Supreme Court of California
Aug 30, 1886
70 Cal. 529 (Cal. 1886)


         Appeal from a judgment of the Superior Court of Sacramento County, and from an order refusing a new trial.


         Henry Edgerton, and R. M. Swain, for Appellant.

          Attorney-General Marshall, for Respondent.

         JUDGES: In Bank. Searls, C. Belcher, C. C., and Foote, C., concurred.


          SEARLS, Judge

         The defendant was indicted in the county of Sacramento, upon a charge of obtaining property by false pretenses, under section 532 of the Penal Code, and was tried and convicted.

         This appeal is from the judgment of conviction, and from an order denying a motion on the part of defendant for a new trial.

         The indictment charges that the defendant, at the county of Sacramento, in September, 1885, falsely and fraudulently, and with the intent to defraud one Samuel Purrington of his property, represented to said Purrington that he, the said defendant, was then and there the owner and patentee of a certain patented mechanical invention known and called a mechanical motor; that one Frances Purrington, the mother of said Samuel Purrington, who was in San Francisco, had authorized and directed defendant to tell her son Samuel that she, the mother, had within a few days theretofore purchased from defendant for her said son Samuel the patent right of and for said invention [11 P. 677] for the county of Sacramento, and that she desired the said Samuel to agree to said purchase, and to pay defendant therefor one thousand dollars, by executing and delivering to defendant his promissory note therefor, payable to defendant, and to do all things necessary to said purchase; and Samuel Purrington, believing said statements, and being deceived thereby, was induced to deliver to, and did then and there execute and deliver to, said defendant "his, said Samuel Purrington's, promissory note for the sum of one thousand dollars,. .. . payable to said defendant, said note being then and there of the personal property of said Samuel Purrington,. .. . and of the value of one thousand dollars," and thereupon defendant pretended to consummate the purchase by executing and delivering to Purrington a bill of sale of the patent right for the county of Sacramento.

         The indictment then proceeds to aver the falsity of defendant's representations, etc., allegations not important to any question raised.

         At the trial, the testimony showed without conflict or contradiction that the bill of sale of the patent right was executed and delivered to Samuel Purrington and Lincoln Purrington, and that the promissory note was dated March 30, 1885, was for one thousand dollars, payable in six months from date, and was the joint note of Samuel Purrington and Lincoln Purrington, both of whom executed it; and that no other note for one thousand dollars was ever made to defendant by them or either of them.

Upon this state of the proofs, the defendant requested the court to instruct the jury as follows:

         " 2. In a criminal action, the proofs must correspond with the material averments of the indictment; and in case of a substantial variance between the proofs adduced and such material averments, the defendant is entitled to an acquittal.          " The indictment in this action charges the defendant with obtaining by certain false and fraudulent pretenses and representations the promissory note of Samuel Purrington for the sum of one thousand dollars ($ 1,000), and the property of said Samuel Purrington. If you find from the evidence that the defendant obtained the joint note of Samuel Purrington and Lincoln Purrington, and did not obtain the individual note of Samuel Purrington, then there is a substantial variance between a material averment in the indictment and the proofs adduced in this action, and you should render a verdict of acquittal."
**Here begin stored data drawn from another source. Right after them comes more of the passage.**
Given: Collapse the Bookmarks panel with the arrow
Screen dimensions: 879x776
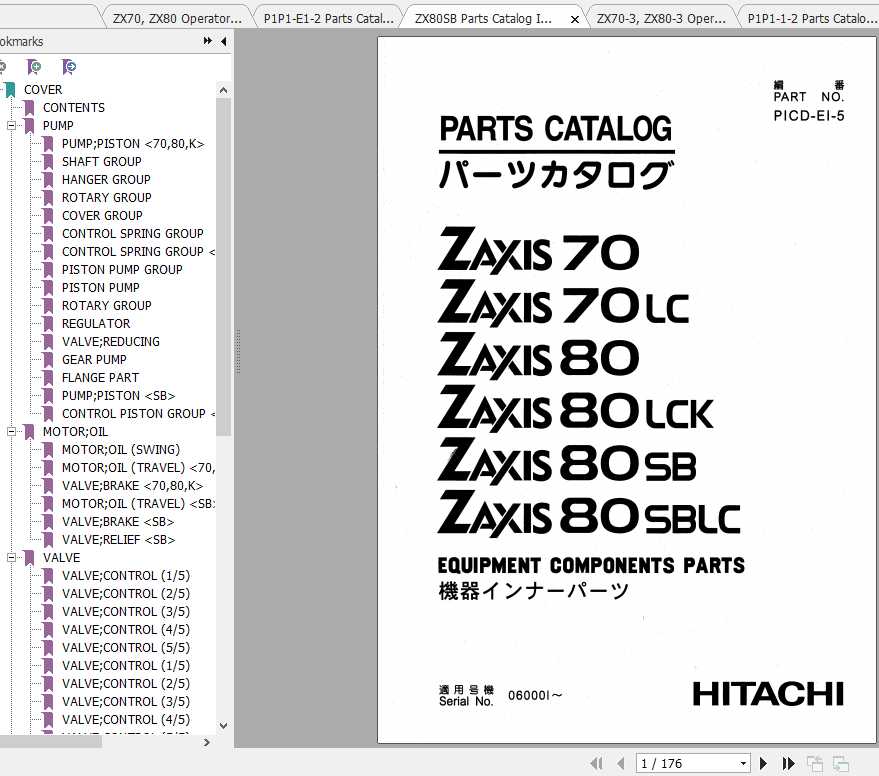Looking at the screenshot, I should coord(222,41).
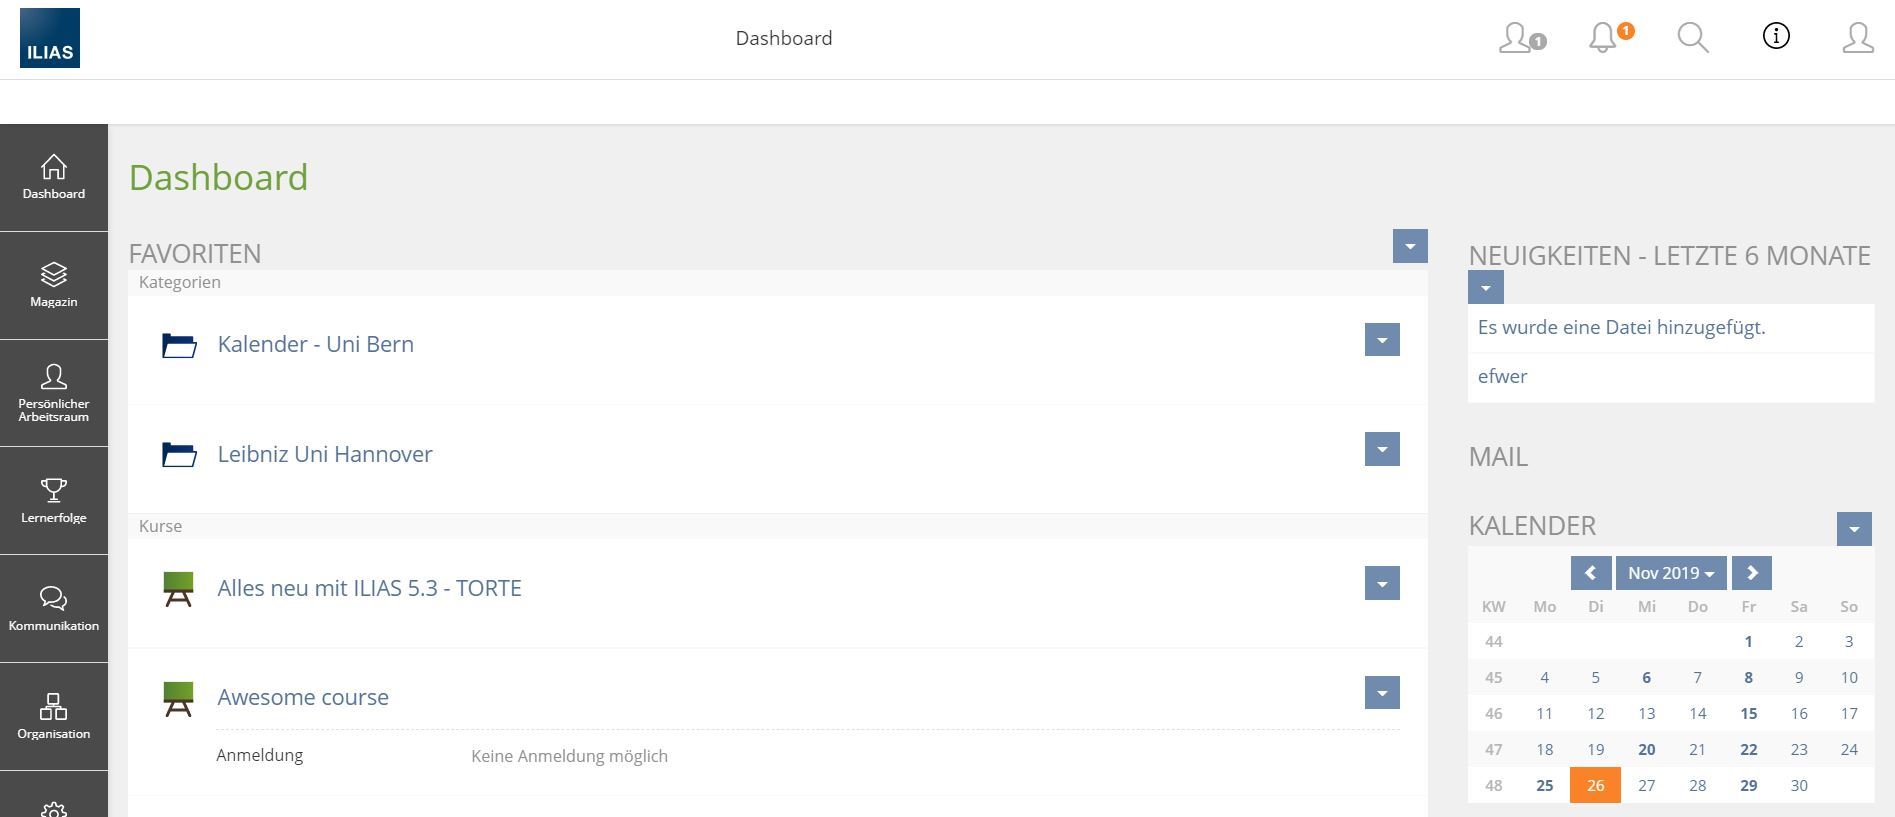Open Kommunikation in the sidebar

coord(54,608)
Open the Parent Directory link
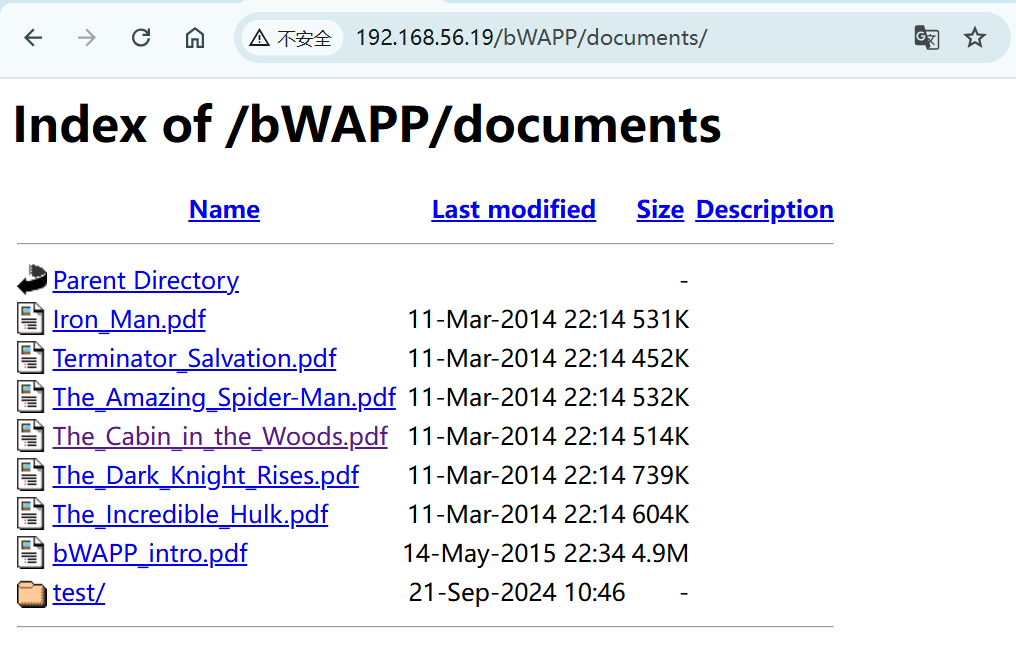 146,280
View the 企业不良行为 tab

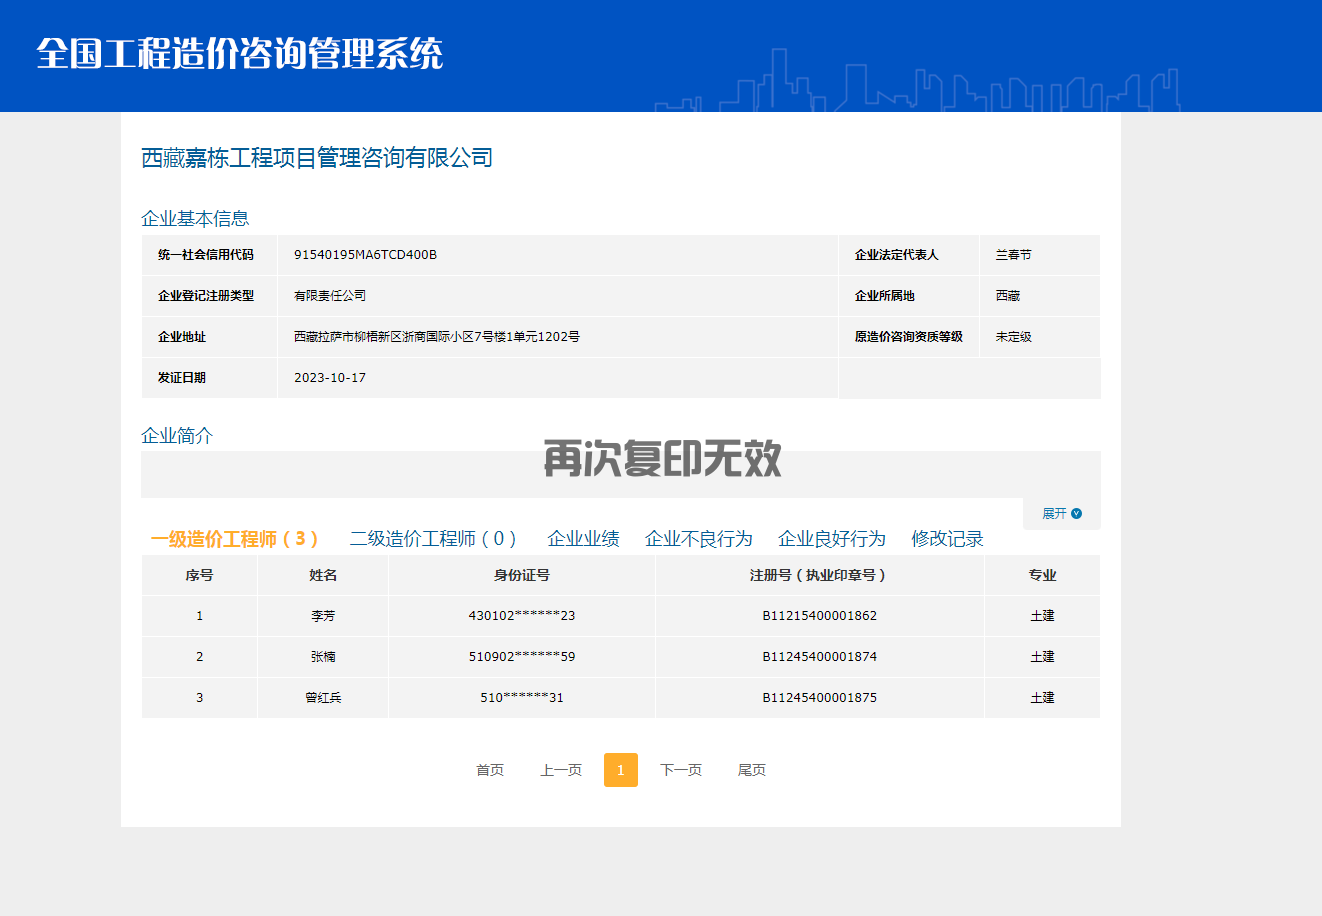tap(700, 538)
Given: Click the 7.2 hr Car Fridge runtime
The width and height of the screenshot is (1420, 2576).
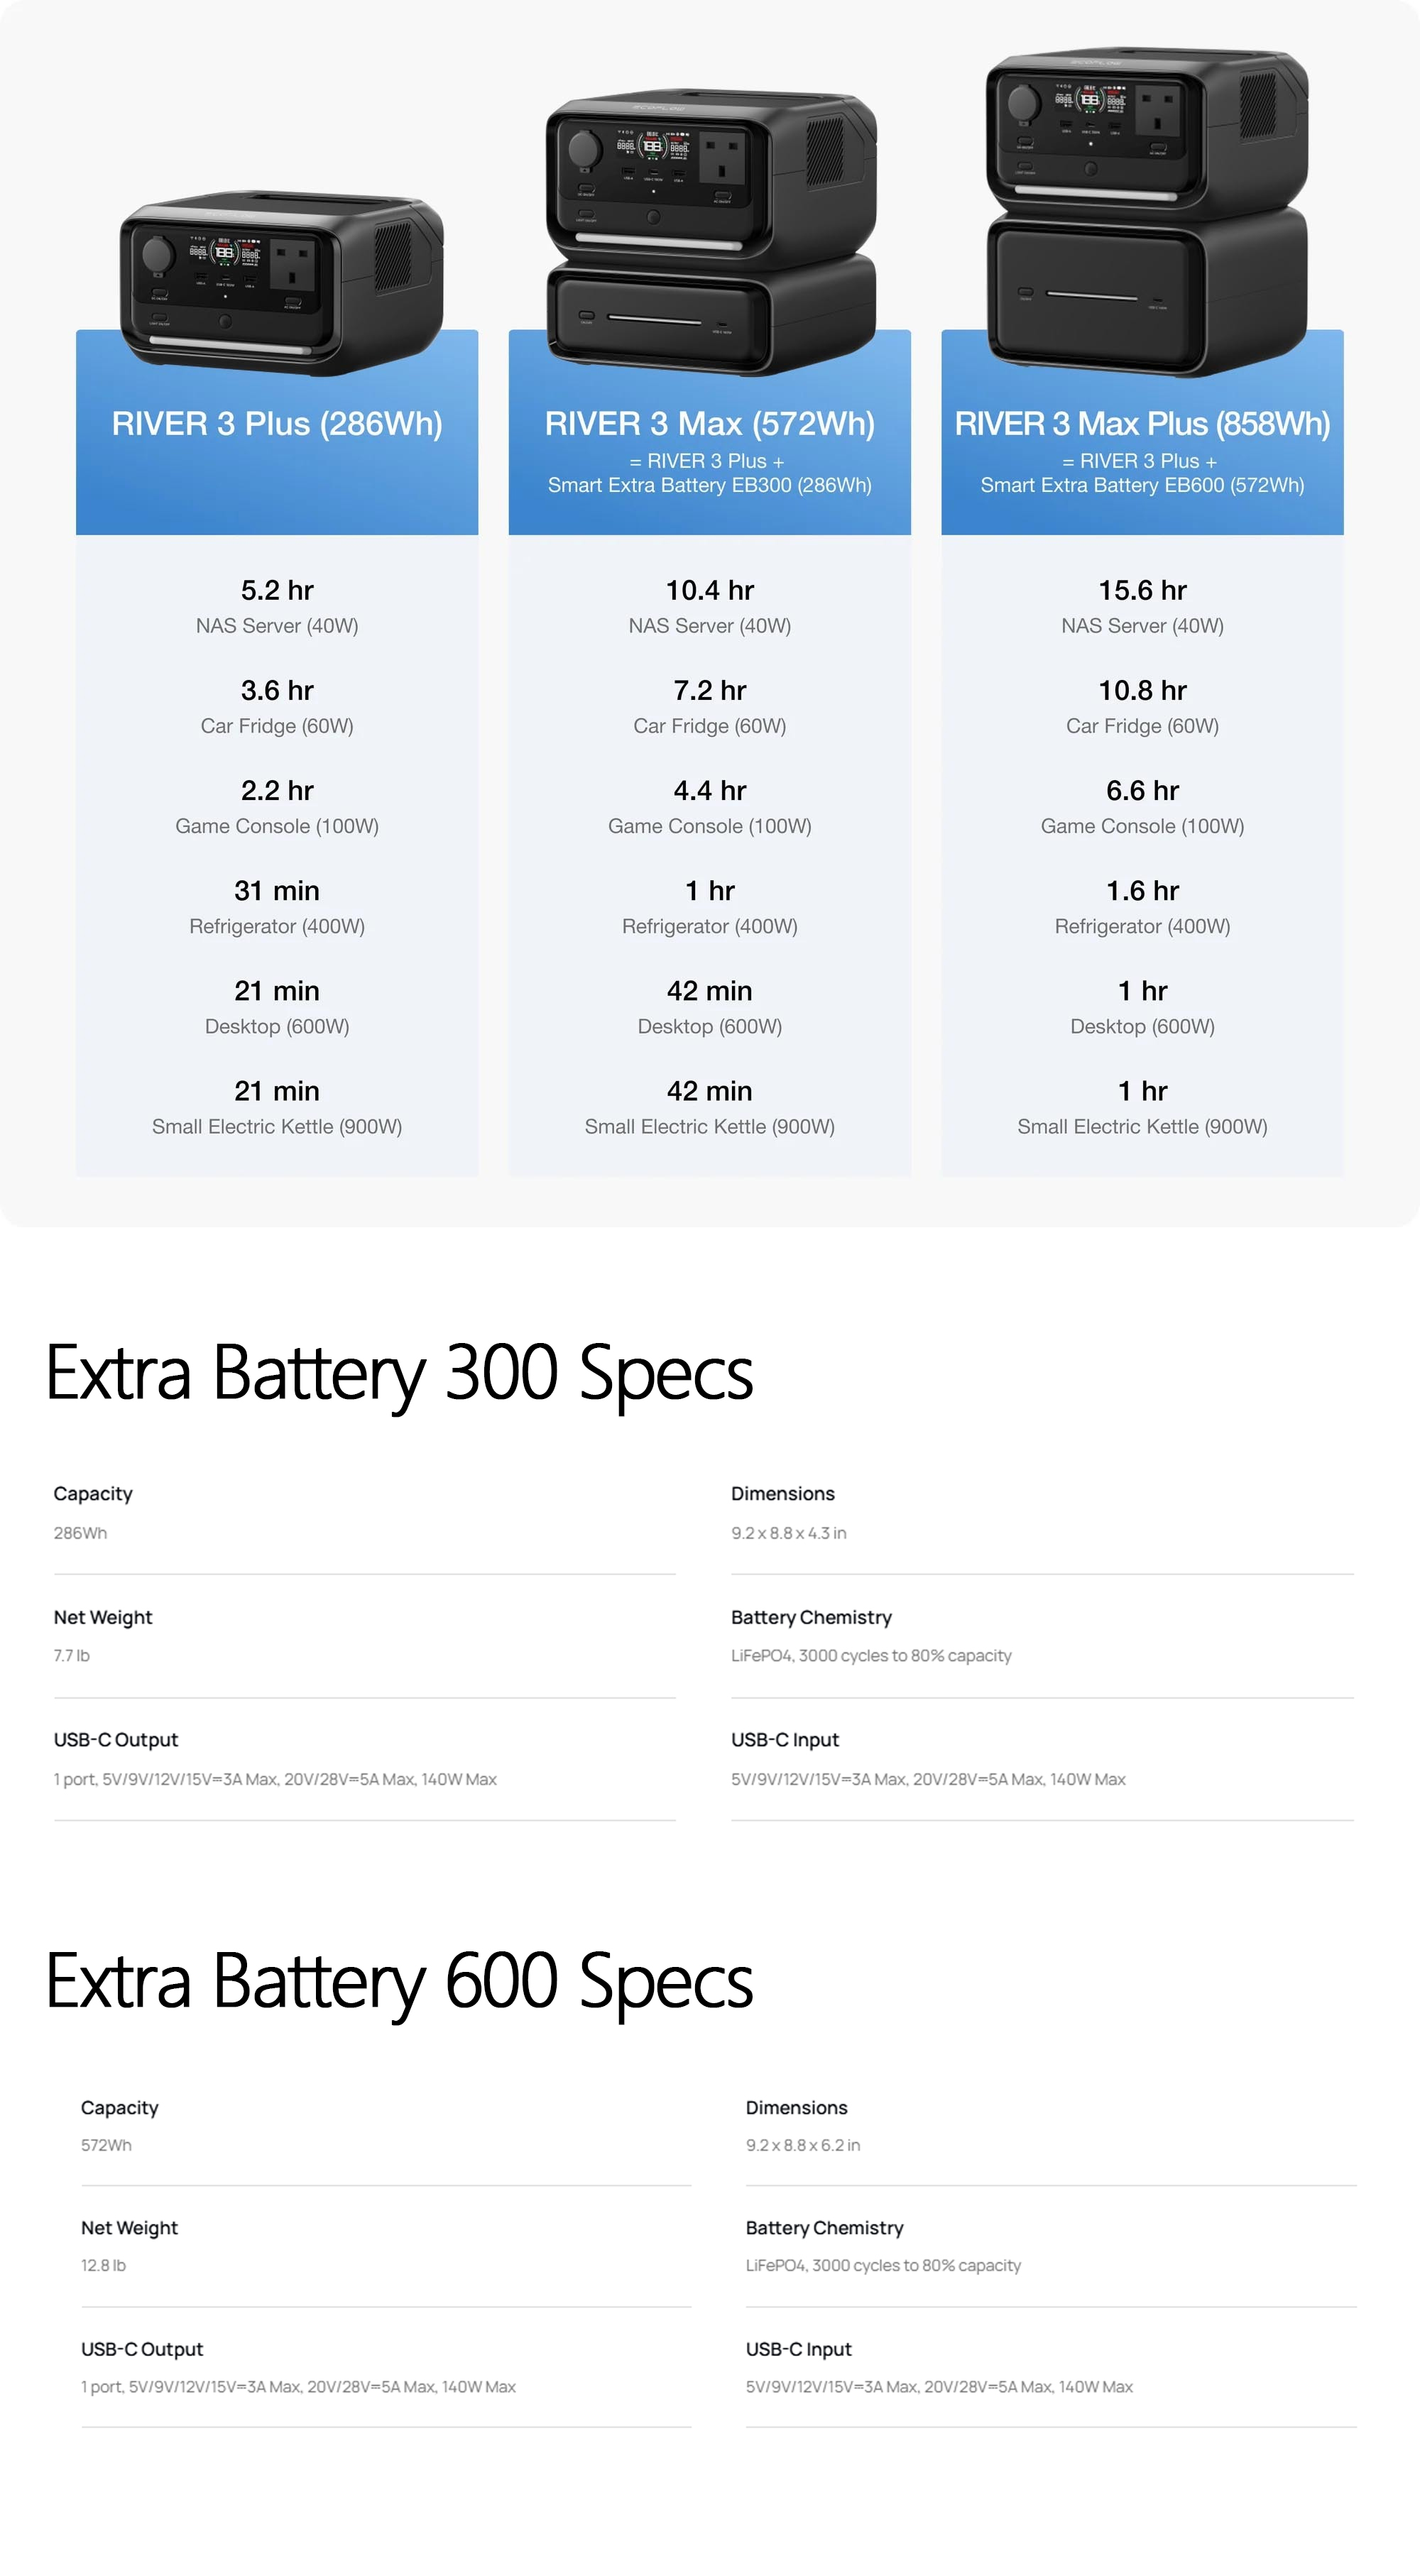Looking at the screenshot, I should pyautogui.click(x=709, y=691).
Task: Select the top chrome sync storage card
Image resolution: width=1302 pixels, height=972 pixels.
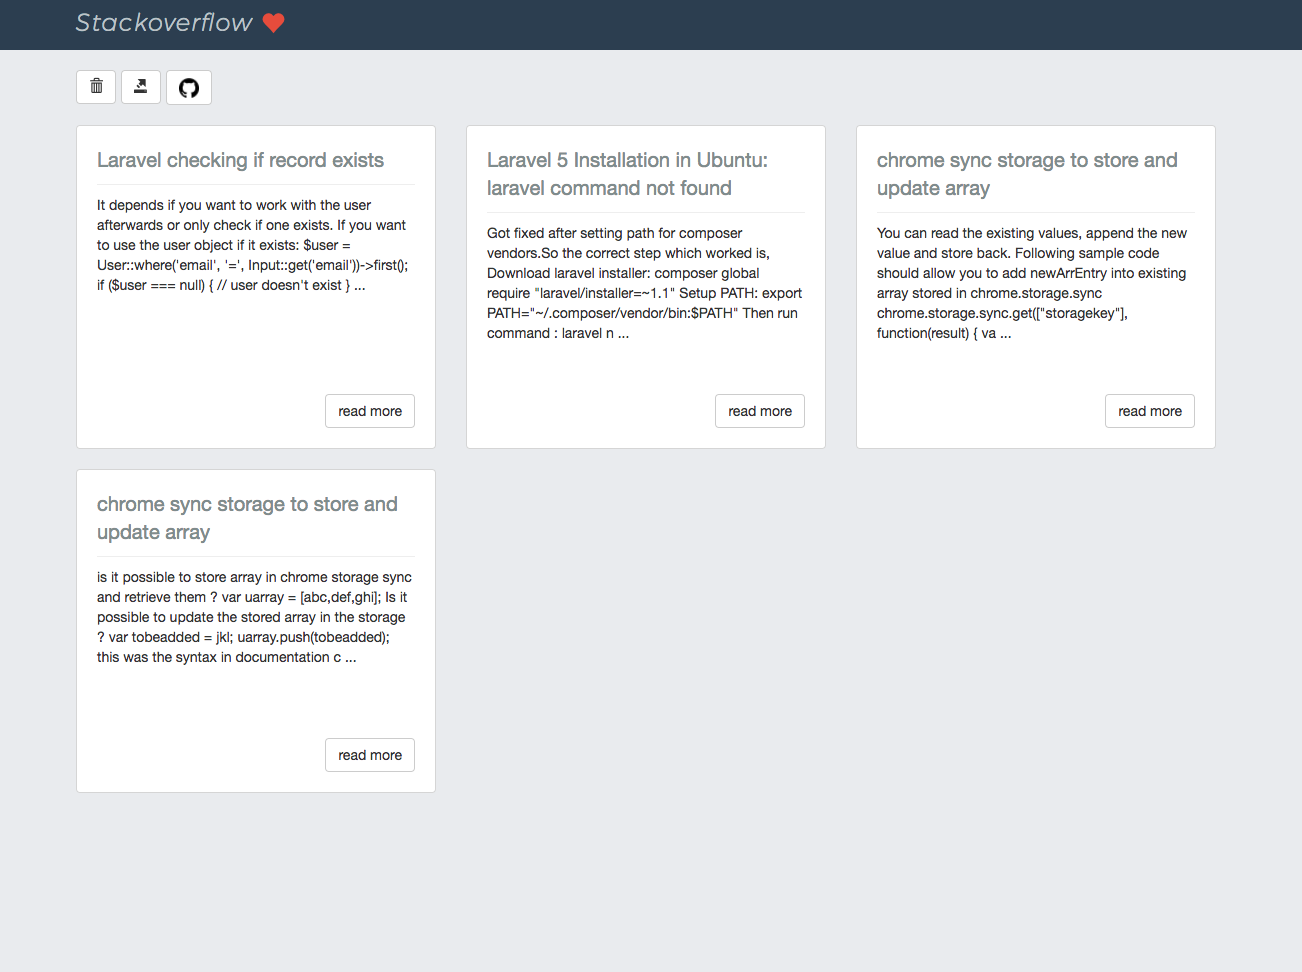Action: pyautogui.click(x=1035, y=286)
         The instruction was refused, and such refusal is assigned as error.

         Section 532 of the Penal Code, under which the indictment was found, provides that "every person who knowingly and designedly, by false or fraudulent representation or pretenses, defrauds any other person of money or property,. .. . and thereby fraudulently gets into possession of money or property,. .. . is punishable," etc.

         The indictment or information must be direct and certain as it regards, -- 1. The party charged; 2. The offense charged; 3. The particular circumstances of the offense charged when they are necessary to constitute a complete offense.

         All these things are set out in the indictment.

         Stripped of all verbiage and legal phraseology, it in effect says that, with intent to defraud Samuel Purrington, the defendant informed him that his mother desired him to purchase from defendant the patent right for a certain pump for one thousand dollars, and to give defendant his note therefor.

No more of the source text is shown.